Uno studio degli scienziati del Massachusetts Institute of Technology ha lanciato un avvertimento importante: lo scandalo delle emissioni di Volkswagen, venuto alla luce lo scorso anno, potrebbe causare almeno 1200 morti premature in Europa; pubblicato su Environmental Research Letters, lo studio ha esaminato gli effetti sulla salute pubblica prodotti dallo scandalo delle emissioni dei nuovi veicoli del produttore tedesco, sia nel Paese d’origine che nel resto d’Europa.

Una vicenda venuta alla luce sul finire del 2015 quando Volkswagen ha ammesso di aver installato impianti ‘di manipolazione’ che hanno consentito di falsificare i test sulle emissioni, mantenendole al di sotto dei limiti di legge anche se non era vero, su almeno 11 milioni di vetture diesel in tutto il mondo.

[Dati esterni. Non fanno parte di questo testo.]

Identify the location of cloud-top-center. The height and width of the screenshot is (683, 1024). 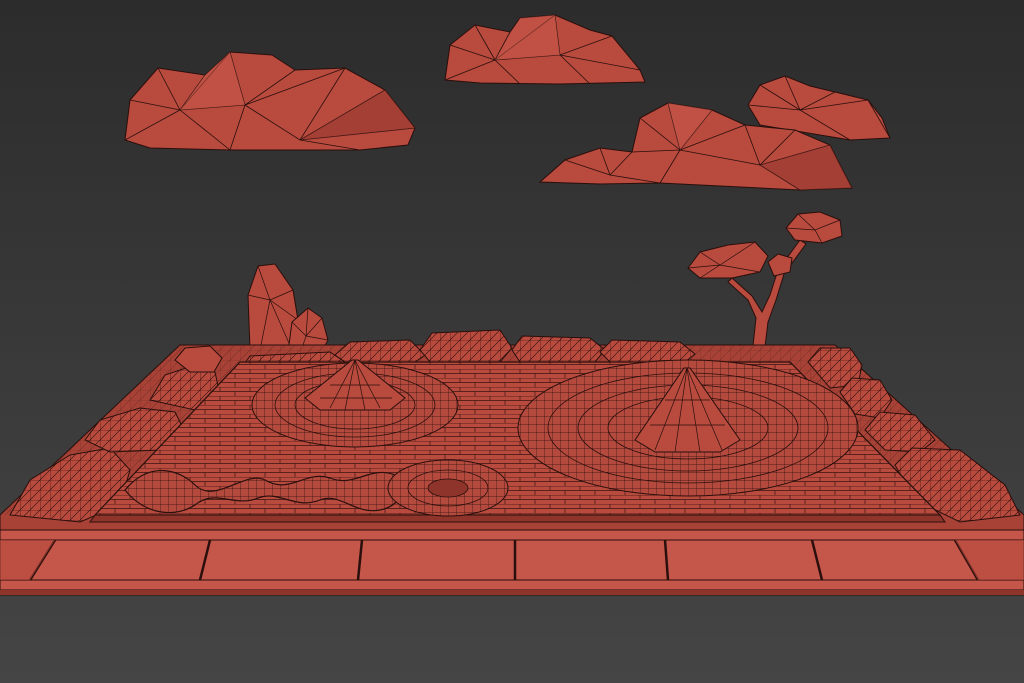
(545, 50).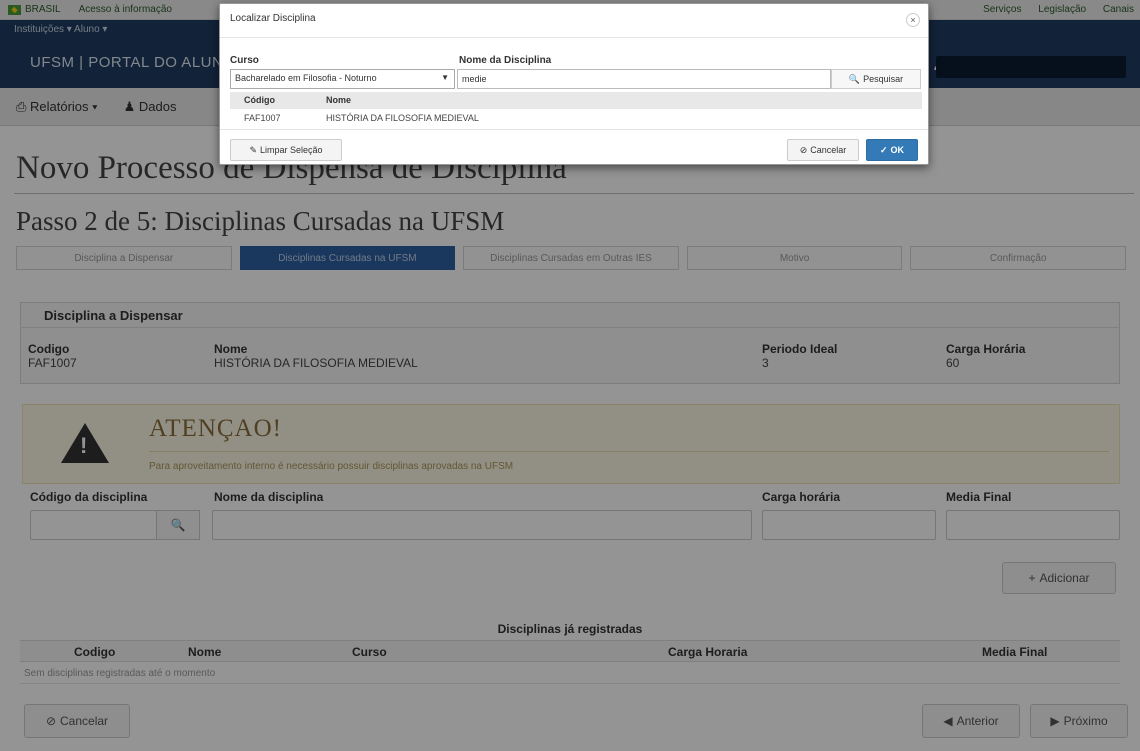 The width and height of the screenshot is (1140, 751). I want to click on modal-title: Localizar Disciplina, so click(273, 18).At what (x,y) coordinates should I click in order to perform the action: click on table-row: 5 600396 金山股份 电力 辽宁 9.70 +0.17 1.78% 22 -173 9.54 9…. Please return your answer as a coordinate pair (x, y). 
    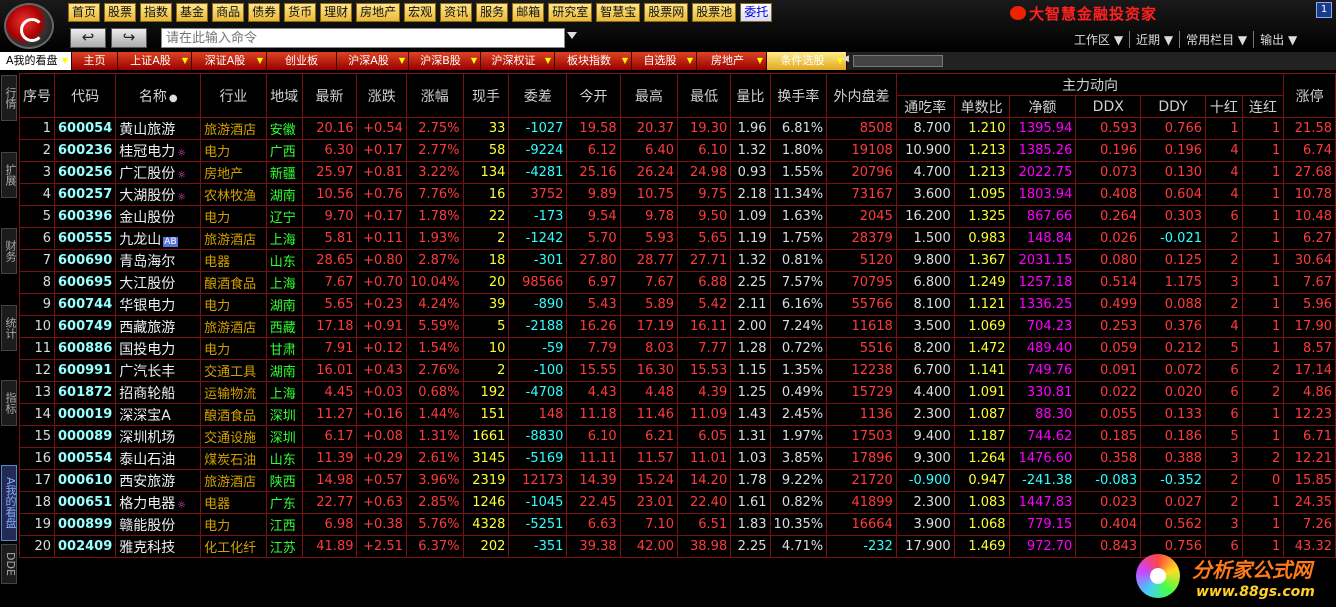
    Looking at the image, I should click on (678, 216).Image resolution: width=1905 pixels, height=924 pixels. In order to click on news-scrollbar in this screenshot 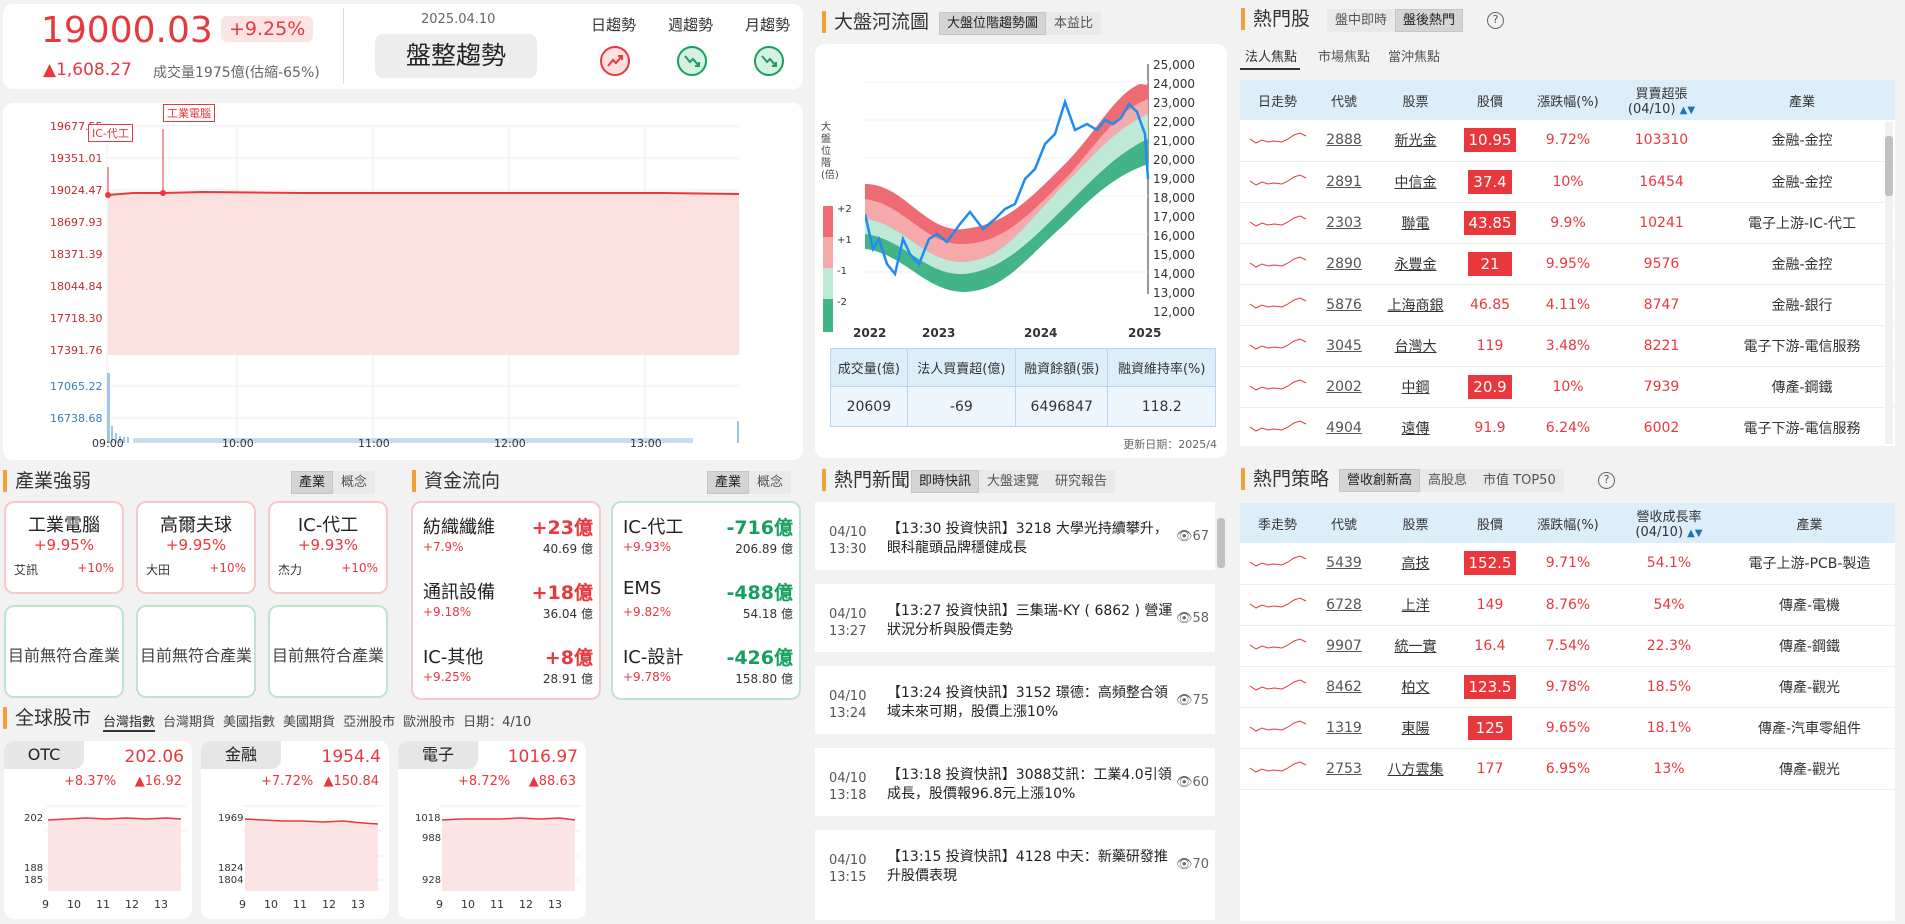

Le auto sembravano cioè rispettare gli standard ambientali ma in realtà venivano prodotti inquinanti in quantità almeno quattro volte superiori il consentito in Europa. Le auto in questione sono state vendute tra il 2008 ed il 2015 e quando la vicenda è venuta alla luce la preoccupazione principale è stata quella del collegamento tra le emissioni effettive e le conseguenze sulla salute pubblica.

I ricercatori del MIT hanno concluso che circa 1200 in tutta Europa potrebbero morire prima del previsto, con 500 decessi attesi nella sola Germania, ed importanti percentuali tra Francia, Polonia, Repubblica Ceca. I costi associati agli anni di vita persi sono stati stimati in 1, miliardi di euro. Il team di esperti ha anche lanciato un avvertimento sul fatto che la Volkswagen dovrà richiamare tutti i veicoli interessati entro la fine del 2017 per scongiurare altre 2600 morti premature.